Reasonableness review functions differently. Where reasonableness is the applicable standard on a question of statutory interpretation, the reviewing court does not undertake a de novo analysis of the question or “ask itself what the correct decision would have been”: Ryan, at para. 50. Instead, just as it does when applying the reasonableness standard in reviewing questions of fact, discretion or policy, the court must examine the administrative decision as a whole, including the reasons provided by the decision maker and the outcome that was reached. [Emphasis added.]
. Subramaniam v. Canada (Citizenship and Immigration)

In Subramaniam v. Canada (Citizenship and Immigration) (Fed CA, 2020) the Federal Court of Appeal considered an appeal from a denial of a judicial review in the Federal Court (the standard of review for issues of law on appeals is 'correctness', but for judicial review is 'reasonableness'):
[16] On appeal from a decision of the Federal Court sitting in judicial review of a decision of an administrative decision-maker, this Court must "“step into the shoes”" of the Federal Court to determine whether it identified the appropriate standard of review, and whether it applied this standard properly: Agraira v. Canada (Minister of Public Safety and Emergency Preparedness), 2013 SCC 36, [2013] 2 S.C.R. 559, at paras. 45-47.

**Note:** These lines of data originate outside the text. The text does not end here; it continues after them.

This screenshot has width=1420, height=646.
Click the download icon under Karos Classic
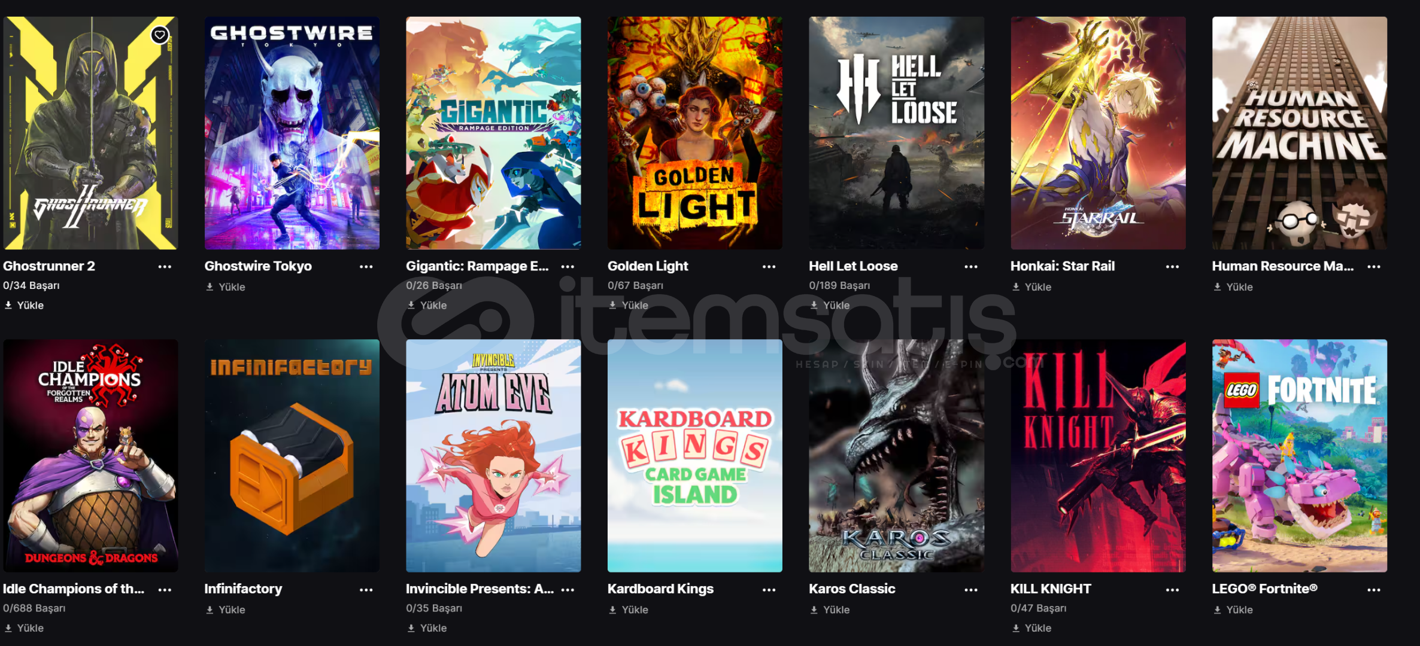point(814,610)
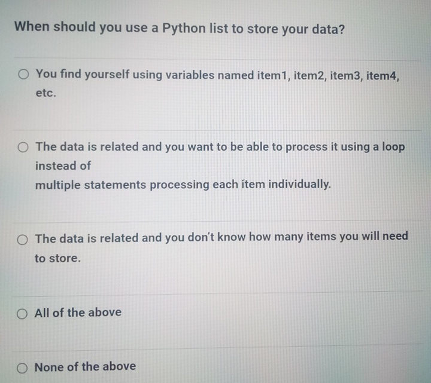Screen dimensions: 431x383
Task: Click the 'item4,' word in first option
Action: [x=382, y=75]
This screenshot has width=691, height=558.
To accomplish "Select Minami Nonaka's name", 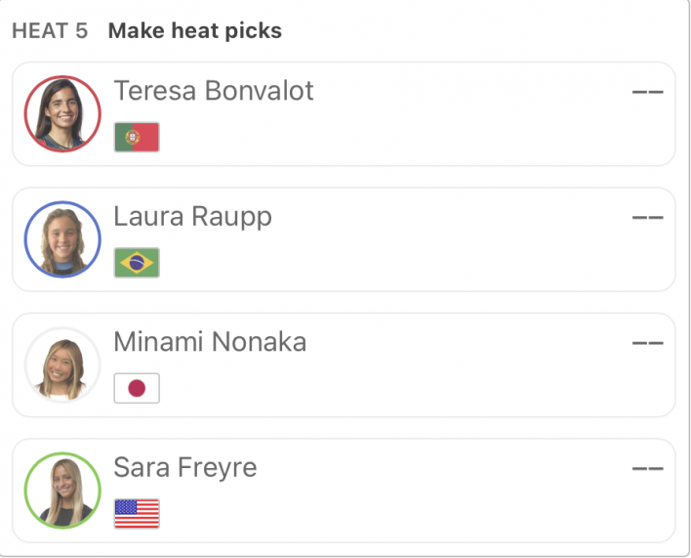I will tap(210, 342).
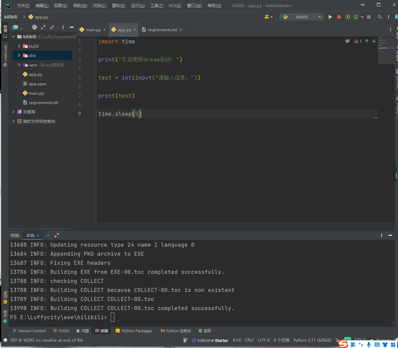Click Python 3.11 interpreter in status bar
Viewport: 398px width, 348px height.
(312, 340)
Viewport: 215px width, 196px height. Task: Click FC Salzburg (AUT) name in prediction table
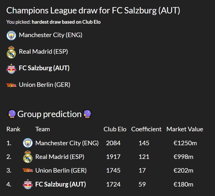61,184
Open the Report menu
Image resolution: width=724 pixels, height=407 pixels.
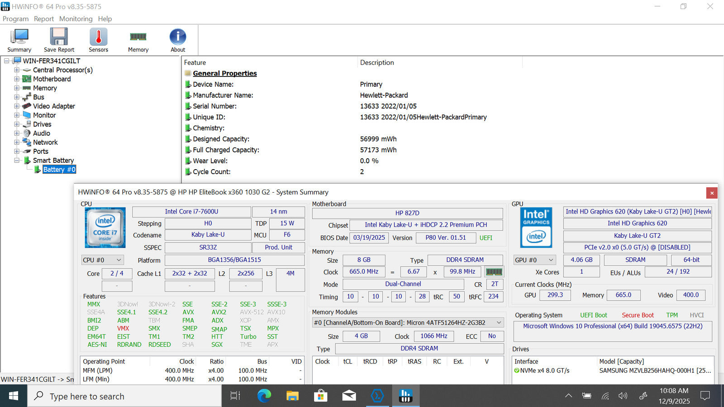coord(43,19)
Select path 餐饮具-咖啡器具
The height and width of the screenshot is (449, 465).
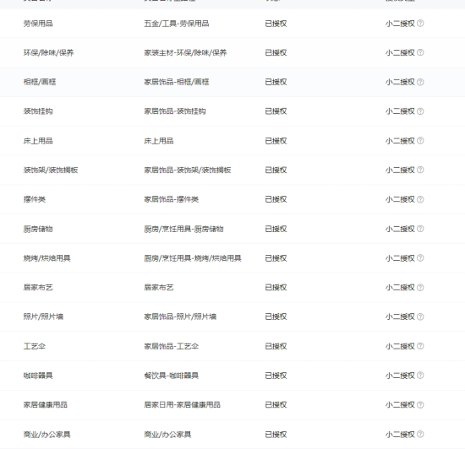pyautogui.click(x=171, y=376)
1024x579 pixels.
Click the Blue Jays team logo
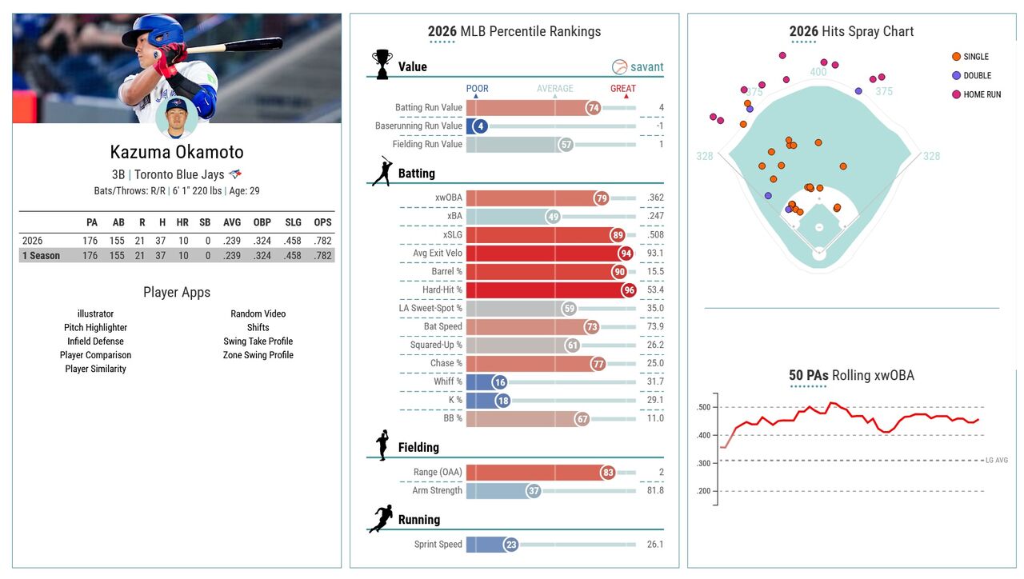pos(235,174)
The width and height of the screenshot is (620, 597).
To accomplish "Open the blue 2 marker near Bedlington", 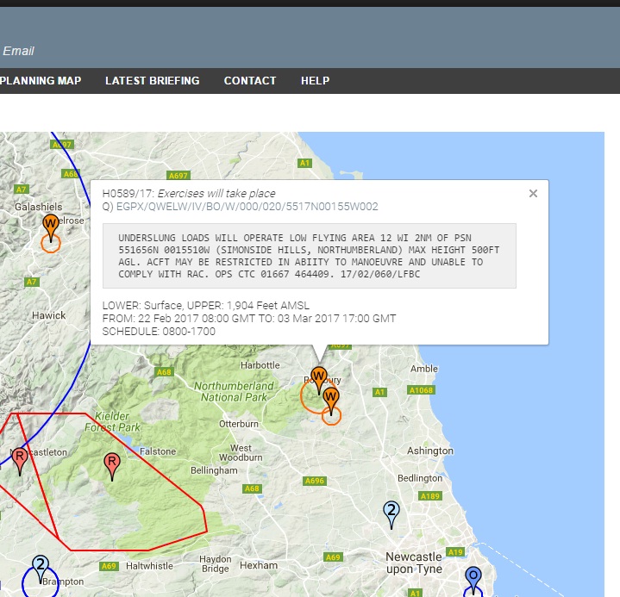I will (391, 511).
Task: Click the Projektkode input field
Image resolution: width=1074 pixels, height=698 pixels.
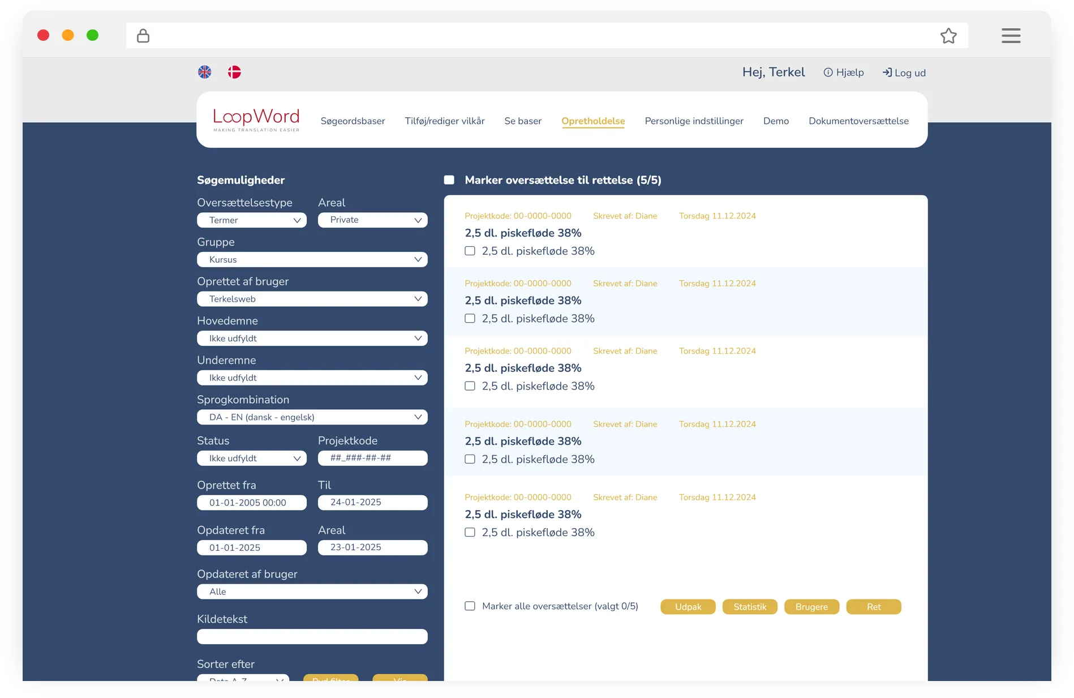Action: click(x=372, y=458)
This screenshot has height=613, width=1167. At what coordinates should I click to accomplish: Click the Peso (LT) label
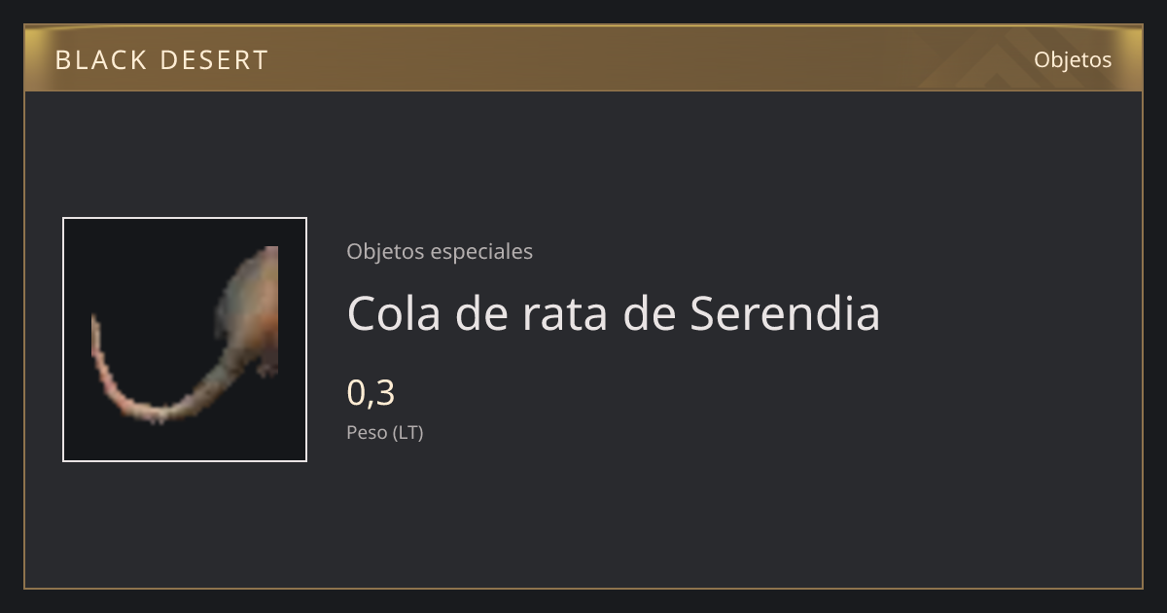[x=385, y=433]
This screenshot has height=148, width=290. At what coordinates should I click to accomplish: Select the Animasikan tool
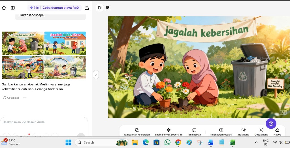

[17] There is broad agreement between the parties that the applicable standard of review is that of reasonableness. ....
. Canada (Public Safety and Emergency Preparedness) v. Ahmed

In Canada (Public Safety and Emergency Preparedness) v. Ahmed (Fed CA, 2022) the Federal Court of Appeal affirmed that on an appeal from a judicial review application, the appeal court 'steps into the shoes' of the application court and effectively conducts a de novo judicial review:
[23] It is trite that on appeal from a decision of the Federal Court sitting in judicial review, this Court must determine whether the Federal Court chose the appropriate standard of review and, if so, whether it properly applied it in reviewing the impugned administrative decision. This requires the Court to "“step into the shoes”" of the Federal Court and effectively focus on the administrative decision under review (Agraira v. Canada (Public Safety and Emergency Preparedness), 2013 SCC 36, [2013] 2 S.C.R. 559 at paras. 45-46).

[24] Recently, the Supreme Court of Canada, in Northern Regional Health Authority v. Horrocks, 2021 SCC 42, 462 D.L.R. (4th) 585 (Horrocks), declined the invitation to reconsider Agraira, and confirmed that its principles continue to apply. The Agraira approach, according to Horrocks, "“accords no deference to the reviewing judge’s application of the standard of review”"; it rather requires the Court to "“perform[] a de novo review of the administrative decision”" (Horrocks at para. 10).